Pence's comments may indicate that the US is making a calculated attempt to break through that impasse, according to Adam Mount, senior fellow and director of the Defense Posture Project at the Federation of American Scientists.

"Though it clearly wasn't the US preference, setting aside a demand for a declaration is very much for the best," said Mount, who added that an inventory in itself would do little to address the nuclear threat from North Korea or add momentum to the talks.

"North Korea is clearly signaling it is not willing to rapidly dismantle its arsenal, but it may well agree to important limits on its capabilities. Rather than symbolic steps that hint at total disarmament, the US should lock in practical measures to limit the threat, especially agreed limits on reactors, missile tests and destabilizing military operations," he told CNN.
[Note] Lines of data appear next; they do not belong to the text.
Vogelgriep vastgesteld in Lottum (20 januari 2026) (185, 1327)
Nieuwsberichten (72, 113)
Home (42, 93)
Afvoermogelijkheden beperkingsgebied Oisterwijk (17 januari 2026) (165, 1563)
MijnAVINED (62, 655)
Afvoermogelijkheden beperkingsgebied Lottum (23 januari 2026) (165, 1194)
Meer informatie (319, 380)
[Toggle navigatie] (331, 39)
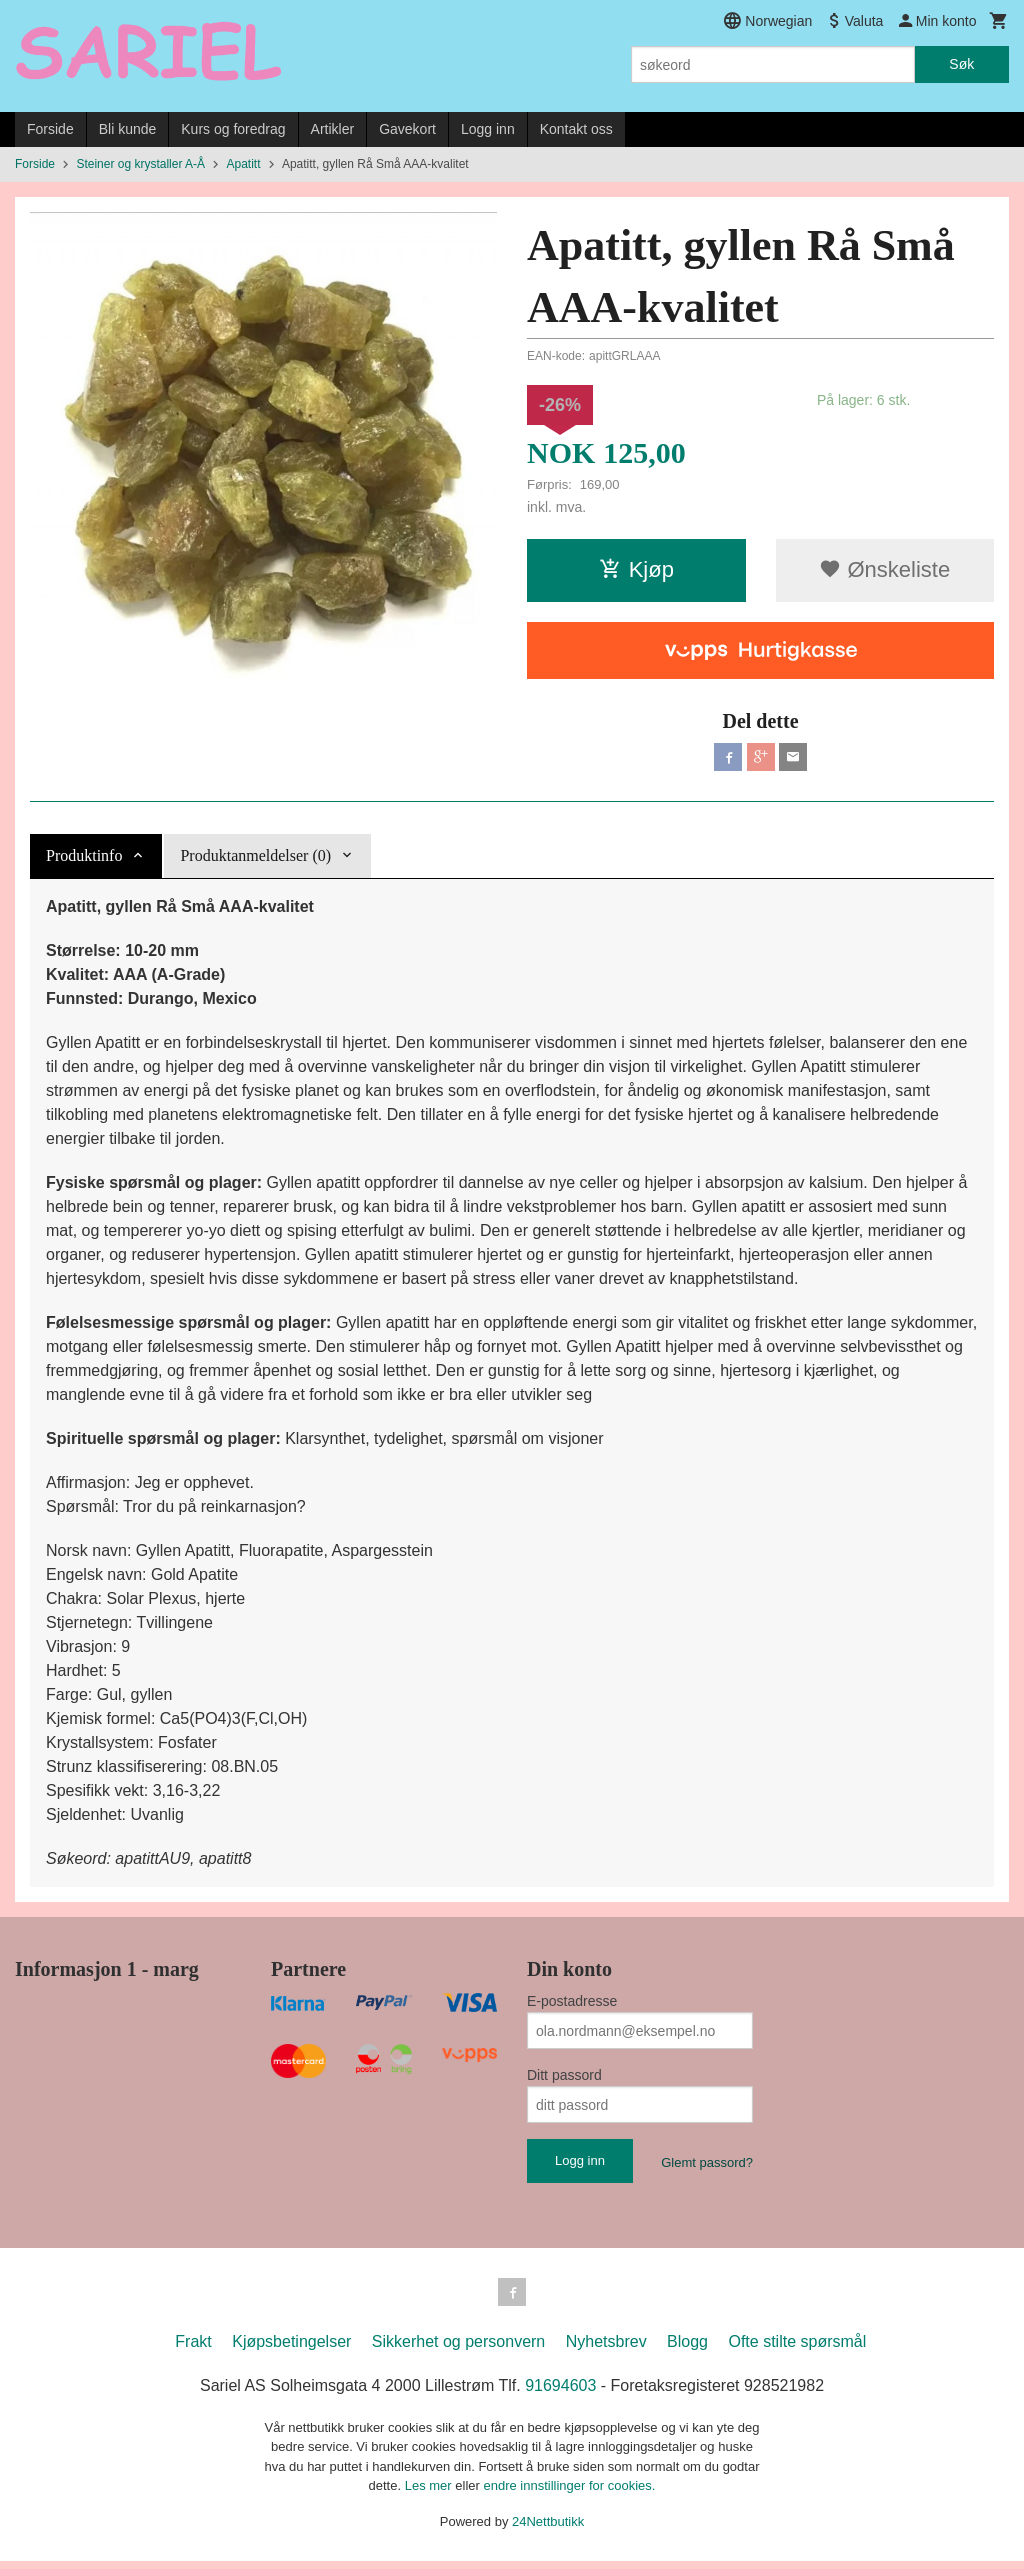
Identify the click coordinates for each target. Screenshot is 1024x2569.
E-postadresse (572, 2005)
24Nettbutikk (548, 2529)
"The administration's experts understand that they cannot go into another summit without an agenda, a tangible deliverable, or a road map for future working level talks," Mount added.

Playing into Kim's hands?

Pyongyang has often argued it is unable to provide comprehensive details about the locations of its nuclear and missile sites because that could serve as a target list should the situation escalate into an armed conflict.

And the consensus among many North Korea watchers is Kim will likely never surrender a complete list of his nuclear and missile sites.

"It was asking to be lied to, and would have led to months or years of vicious arguments about its completeness," said Mount, about making a declaration of sites a prerequisite for a second summit.

"Every time the administration issues and then abandons an unrealistic demand, it loses some credibility and momentum," he said.

While dropping that demand as a prerequisite for a second summit may help jump-start the stalled talks, some argue that administration could be playing into Kim's hands by moving forward with a second Trump-Kim summit without a plan in place for how that meeting will help advance working-level discussions.

Lisa Collins, a fellow with the Korea Chair at CSIS, told CNN this week that "you can't get anywhere without these working-level talks because that's where the nitty-gritty stuff happens."

"You can't get a verifiable list of anything unless nuclear weapons experts are part of the process," she said."Is President Trump going to create a list of all those facilities? Does he even know where some of these places are? I would be very skeptical."

Bennett told CNN that he thinks that the administration is hoping to show they are open to a degree of compromise that will encourage the North Koreans will start to negotiate at the working-level again. If the North Koreans then still resist, US officials would likely use that reaction as evidence to convince Trump of their true intentions.

"If they do not, then that is a clear signal we can give to President Trump that they are not taking this all that seriously," he said, adding that message could also be interpreted as a personal affront to Trump and potentially prompt him to reconsider the upcoming summit.